Hello readers, in this article we’ll learn How To Create a Fullscreen Video Background using HTML and CSS. previously I have shared a Responsive Login & Signup Form using HTML | CSS | Bootstrap 4. and now it’s time to create a Fullscreen Video Background using HTML and CSS.
The fullscreen background has become very popular in web design lately. Fullscreen images used as backgrounds have an amazing visual impact, but did you know that you can use a video background in exactly the same way?
As you already know To add a YouTube video background to any website block, select “Video Background” in “Block Parameter” and paste the YouTube URL. Mobirise bootstrap builder automatically adds all necessary HTML, jQuery, CSS code, sets loop, removes ads, and nav controls to make the background look fantastic.
Video is probably the number one way to draw attention. A good video background can easily make people stop and take notice, increasing the time they spend on the site. This extended time on the site could potentially lead to more interaction with other content on the page.
Pulling off the video background effect is pretty simple. In fact, it can be done using only CSS only. CSS background and background-image properties only accept colors, gradients, bitmaps, and SVG as values. So what about the video?
I will create a simple HTML5 video element with loop, autoplay, and muted attributes and place it inside a container element. The image used in a poster attribute will be replaced by the first frame of the video when it loads. Therefore it’s good practice to use the first frame of a video for a poster image.
I bet you’ve seen it. A video background that takes up the entire browser window. There is text on top of it (hence, “background”), which is an interesting effect that you don’t see every day. The biggest reason you don’t, probably, is that you can’t set a movie file as the background-image in CSS. You’ll have to do some layout trickery to get it done.
Certainly, a full-page background video can be just a bit much. I’d argue it can be done tastefully. I’m not particularly interested in a design philosophy debate here (perhaps another time), but instead the how-to of getting it done if you need to, as well as some different patterns it might take the form of.
There are a lot of attributes there! The poster attribute gives the video an image to show while the video is loading or in case the video doesn’t load at all. You might also want to use a background in CSS. The autoplay attribute is there because we are wanting the video to automatically play.
Remember we’re being tasteful here, so this is OK. There is no controls attribute, so there is no way for the user to start/stop the video. The plays inline attribute is so this works on iOS. The muted attribute is just in good taste (the video shouldn’t have audio anyway, but also, is requires on iOS to get the autoplay working. Then loop makes it, well, loop.
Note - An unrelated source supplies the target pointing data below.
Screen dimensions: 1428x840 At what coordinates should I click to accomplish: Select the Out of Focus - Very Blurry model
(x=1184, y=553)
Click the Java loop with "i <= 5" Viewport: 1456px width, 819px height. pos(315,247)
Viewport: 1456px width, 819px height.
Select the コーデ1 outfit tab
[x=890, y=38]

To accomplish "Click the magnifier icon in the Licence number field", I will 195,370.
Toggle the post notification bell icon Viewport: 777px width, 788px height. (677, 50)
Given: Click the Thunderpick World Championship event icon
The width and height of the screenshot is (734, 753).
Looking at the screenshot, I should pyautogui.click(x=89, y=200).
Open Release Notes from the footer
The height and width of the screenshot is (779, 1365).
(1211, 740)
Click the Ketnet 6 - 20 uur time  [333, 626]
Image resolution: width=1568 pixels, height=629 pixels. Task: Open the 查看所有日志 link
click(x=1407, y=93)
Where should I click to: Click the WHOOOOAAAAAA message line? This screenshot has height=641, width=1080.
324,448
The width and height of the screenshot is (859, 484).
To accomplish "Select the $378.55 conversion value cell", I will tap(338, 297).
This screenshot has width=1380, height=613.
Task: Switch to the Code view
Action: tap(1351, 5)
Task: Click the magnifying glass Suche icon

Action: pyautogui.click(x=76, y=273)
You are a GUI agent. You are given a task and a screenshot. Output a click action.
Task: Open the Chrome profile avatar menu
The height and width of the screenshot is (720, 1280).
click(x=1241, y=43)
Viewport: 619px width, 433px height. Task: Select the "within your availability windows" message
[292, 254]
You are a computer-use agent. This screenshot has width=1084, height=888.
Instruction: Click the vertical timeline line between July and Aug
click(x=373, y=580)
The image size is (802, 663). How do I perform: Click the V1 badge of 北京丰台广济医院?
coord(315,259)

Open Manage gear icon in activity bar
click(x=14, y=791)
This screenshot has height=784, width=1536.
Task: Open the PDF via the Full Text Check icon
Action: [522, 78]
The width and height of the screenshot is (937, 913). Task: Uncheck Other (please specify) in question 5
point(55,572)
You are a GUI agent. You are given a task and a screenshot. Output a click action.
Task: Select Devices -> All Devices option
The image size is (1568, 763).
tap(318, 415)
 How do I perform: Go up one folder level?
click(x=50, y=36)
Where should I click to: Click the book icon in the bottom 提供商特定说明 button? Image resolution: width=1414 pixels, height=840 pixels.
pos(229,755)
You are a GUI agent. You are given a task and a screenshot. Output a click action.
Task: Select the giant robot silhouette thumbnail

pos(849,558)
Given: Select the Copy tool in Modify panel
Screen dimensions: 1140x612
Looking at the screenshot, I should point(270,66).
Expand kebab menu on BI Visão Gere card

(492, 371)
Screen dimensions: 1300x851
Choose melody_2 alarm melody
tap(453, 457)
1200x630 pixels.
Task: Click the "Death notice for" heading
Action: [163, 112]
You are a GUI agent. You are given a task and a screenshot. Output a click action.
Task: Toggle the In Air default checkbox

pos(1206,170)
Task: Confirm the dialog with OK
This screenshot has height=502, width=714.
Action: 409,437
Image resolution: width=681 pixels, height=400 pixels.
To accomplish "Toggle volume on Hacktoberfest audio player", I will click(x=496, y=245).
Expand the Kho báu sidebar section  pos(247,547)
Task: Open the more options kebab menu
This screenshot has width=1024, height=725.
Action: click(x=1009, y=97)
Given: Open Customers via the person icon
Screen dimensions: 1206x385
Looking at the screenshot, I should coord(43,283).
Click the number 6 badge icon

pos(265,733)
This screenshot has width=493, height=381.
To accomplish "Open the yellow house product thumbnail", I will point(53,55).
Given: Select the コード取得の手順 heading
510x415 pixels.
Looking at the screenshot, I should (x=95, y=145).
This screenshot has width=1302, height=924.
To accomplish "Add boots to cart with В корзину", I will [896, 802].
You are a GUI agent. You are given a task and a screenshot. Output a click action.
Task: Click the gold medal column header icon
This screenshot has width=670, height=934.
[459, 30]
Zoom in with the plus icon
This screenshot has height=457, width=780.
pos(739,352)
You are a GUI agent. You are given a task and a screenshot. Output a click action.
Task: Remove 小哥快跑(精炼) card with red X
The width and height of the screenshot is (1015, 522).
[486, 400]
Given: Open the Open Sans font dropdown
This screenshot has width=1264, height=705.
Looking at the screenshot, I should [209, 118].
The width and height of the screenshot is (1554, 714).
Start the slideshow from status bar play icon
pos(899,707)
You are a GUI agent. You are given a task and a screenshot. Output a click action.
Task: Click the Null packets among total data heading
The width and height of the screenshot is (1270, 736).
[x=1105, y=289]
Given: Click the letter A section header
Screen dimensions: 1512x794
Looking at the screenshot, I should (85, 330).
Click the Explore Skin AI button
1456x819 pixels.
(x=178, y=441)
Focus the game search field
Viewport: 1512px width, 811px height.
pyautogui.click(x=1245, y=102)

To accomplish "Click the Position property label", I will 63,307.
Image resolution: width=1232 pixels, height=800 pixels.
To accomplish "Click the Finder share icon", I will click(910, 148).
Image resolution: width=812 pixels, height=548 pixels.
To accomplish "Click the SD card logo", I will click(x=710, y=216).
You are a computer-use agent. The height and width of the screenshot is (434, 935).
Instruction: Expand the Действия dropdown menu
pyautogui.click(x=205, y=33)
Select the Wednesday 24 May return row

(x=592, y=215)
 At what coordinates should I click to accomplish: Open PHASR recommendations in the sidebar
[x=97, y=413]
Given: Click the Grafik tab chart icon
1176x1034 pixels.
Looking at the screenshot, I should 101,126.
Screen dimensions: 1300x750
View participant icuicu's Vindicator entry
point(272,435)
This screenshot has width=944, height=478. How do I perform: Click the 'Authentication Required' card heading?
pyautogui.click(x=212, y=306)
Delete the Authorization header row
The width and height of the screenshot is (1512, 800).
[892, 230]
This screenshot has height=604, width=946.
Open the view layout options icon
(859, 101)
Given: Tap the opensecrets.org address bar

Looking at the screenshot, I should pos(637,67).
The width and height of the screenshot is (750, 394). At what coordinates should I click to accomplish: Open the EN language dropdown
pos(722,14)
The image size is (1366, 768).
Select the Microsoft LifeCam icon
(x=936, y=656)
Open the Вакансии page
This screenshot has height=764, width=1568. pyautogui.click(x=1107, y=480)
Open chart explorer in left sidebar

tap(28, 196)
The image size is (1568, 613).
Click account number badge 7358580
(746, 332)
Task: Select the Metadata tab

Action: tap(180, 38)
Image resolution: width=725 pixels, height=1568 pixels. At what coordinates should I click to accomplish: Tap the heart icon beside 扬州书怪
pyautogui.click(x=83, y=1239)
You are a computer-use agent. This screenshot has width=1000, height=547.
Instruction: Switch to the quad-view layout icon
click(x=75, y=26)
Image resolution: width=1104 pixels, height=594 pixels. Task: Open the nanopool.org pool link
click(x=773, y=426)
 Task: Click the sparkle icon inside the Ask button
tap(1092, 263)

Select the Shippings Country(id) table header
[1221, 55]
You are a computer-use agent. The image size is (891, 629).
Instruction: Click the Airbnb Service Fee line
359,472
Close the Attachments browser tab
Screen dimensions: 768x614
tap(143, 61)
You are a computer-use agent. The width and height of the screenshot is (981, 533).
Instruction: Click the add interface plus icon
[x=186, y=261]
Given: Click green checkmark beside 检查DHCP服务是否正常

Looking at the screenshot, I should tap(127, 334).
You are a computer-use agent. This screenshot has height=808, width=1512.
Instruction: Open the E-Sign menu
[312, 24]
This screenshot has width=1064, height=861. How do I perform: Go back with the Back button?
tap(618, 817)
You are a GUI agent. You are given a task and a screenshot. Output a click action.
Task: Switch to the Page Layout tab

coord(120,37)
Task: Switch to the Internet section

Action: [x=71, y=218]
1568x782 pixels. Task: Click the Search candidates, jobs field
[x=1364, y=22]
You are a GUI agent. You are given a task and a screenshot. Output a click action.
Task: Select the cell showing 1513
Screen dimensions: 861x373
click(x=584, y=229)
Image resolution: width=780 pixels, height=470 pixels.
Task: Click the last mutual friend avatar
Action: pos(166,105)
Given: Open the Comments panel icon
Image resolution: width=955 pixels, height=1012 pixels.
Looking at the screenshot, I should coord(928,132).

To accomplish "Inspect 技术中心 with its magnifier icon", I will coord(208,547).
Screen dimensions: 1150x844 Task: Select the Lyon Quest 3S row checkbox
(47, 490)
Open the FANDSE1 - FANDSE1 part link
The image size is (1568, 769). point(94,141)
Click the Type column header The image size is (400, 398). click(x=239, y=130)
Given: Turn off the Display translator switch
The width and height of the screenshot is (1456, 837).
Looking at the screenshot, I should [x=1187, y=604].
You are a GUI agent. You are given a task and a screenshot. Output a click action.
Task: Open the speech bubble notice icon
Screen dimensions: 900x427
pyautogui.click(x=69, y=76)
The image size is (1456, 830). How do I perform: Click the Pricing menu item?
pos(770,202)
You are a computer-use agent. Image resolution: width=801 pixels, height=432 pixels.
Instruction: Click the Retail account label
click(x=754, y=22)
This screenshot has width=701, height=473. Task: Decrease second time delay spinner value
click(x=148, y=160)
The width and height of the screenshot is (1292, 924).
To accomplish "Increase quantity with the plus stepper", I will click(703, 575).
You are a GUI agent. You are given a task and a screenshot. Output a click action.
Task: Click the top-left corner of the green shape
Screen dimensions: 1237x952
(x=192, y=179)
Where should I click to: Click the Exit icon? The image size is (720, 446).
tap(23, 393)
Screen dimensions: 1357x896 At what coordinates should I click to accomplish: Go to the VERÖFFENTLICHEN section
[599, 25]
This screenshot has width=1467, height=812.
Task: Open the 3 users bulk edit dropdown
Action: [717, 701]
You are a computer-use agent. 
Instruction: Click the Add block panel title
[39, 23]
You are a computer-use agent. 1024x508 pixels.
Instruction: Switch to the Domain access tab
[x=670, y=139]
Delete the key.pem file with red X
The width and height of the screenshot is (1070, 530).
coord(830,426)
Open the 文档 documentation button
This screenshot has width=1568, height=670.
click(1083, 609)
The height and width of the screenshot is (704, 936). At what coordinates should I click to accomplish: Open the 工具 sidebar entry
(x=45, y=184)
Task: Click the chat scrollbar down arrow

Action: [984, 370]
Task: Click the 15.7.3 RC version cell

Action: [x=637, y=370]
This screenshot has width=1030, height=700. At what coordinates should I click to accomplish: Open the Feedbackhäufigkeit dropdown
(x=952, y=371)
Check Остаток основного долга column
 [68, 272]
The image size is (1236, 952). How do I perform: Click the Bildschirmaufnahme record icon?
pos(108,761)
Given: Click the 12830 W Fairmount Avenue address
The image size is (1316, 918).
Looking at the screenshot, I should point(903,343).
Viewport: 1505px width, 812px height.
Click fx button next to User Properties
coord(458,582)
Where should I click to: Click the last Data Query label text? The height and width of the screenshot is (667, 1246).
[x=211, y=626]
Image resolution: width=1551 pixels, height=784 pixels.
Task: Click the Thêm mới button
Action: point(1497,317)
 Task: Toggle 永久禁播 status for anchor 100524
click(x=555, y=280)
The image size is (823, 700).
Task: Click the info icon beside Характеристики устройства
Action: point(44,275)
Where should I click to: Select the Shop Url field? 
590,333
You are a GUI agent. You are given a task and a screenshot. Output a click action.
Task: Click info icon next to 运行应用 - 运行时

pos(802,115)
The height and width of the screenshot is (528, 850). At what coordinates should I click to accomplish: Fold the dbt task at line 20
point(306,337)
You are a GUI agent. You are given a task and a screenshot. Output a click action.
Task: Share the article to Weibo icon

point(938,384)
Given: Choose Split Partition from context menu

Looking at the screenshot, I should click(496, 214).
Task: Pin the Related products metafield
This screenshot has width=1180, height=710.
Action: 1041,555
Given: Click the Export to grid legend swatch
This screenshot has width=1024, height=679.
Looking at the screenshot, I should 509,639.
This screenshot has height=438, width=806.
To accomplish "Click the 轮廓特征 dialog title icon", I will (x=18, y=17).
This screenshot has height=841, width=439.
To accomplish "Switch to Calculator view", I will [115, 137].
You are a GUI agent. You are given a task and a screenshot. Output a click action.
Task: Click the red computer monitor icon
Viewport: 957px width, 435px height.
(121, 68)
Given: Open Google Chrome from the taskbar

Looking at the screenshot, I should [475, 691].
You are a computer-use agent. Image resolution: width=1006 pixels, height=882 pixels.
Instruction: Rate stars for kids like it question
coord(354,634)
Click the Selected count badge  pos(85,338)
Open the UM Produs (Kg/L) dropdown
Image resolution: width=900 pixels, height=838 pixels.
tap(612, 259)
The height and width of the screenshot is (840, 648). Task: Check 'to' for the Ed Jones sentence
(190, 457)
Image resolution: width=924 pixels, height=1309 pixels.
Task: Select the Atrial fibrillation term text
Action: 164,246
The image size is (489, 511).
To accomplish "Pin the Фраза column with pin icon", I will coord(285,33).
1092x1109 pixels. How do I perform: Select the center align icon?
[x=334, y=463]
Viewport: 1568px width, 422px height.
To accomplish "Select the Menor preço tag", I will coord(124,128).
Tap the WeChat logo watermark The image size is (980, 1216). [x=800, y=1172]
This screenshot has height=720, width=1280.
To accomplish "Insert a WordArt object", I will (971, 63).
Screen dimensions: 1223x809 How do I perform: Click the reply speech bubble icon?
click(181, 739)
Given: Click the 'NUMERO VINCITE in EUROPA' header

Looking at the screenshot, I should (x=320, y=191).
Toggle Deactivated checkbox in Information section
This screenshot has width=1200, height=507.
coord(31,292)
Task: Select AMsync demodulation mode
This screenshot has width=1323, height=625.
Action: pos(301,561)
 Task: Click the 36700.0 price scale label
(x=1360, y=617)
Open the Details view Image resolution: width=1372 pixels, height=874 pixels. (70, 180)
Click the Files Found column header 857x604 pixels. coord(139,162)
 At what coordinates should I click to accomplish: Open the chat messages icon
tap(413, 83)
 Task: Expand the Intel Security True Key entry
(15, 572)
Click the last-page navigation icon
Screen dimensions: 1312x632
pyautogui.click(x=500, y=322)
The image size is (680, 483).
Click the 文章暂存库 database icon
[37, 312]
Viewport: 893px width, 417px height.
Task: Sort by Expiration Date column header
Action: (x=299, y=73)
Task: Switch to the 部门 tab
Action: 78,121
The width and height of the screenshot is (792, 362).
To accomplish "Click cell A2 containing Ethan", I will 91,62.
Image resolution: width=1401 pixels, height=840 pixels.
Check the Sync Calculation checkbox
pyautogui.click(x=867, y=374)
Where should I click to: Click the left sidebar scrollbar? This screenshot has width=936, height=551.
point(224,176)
We could also position other things that we like anywhere on the page. It’s not particularly en vogue, but we could even drop an area of text that scrolls independently, such that the “full page” effect remains intact. Now our video element has the width and height of the viewport (our browser window). This is a problem because in most cases our video element aspect ratio will be different than our video source aspect ratio.
One more thing we should do is hide the video on mobile and just show the background image. This is because most mobile platforms won’t autoplay HTML5 video and will display it with an embedded play button on top of our content. In this example, we will use the same image that is used for the poster attribute in the video. Keep in mind that using display: none on the video element won’t prevent it from downloading.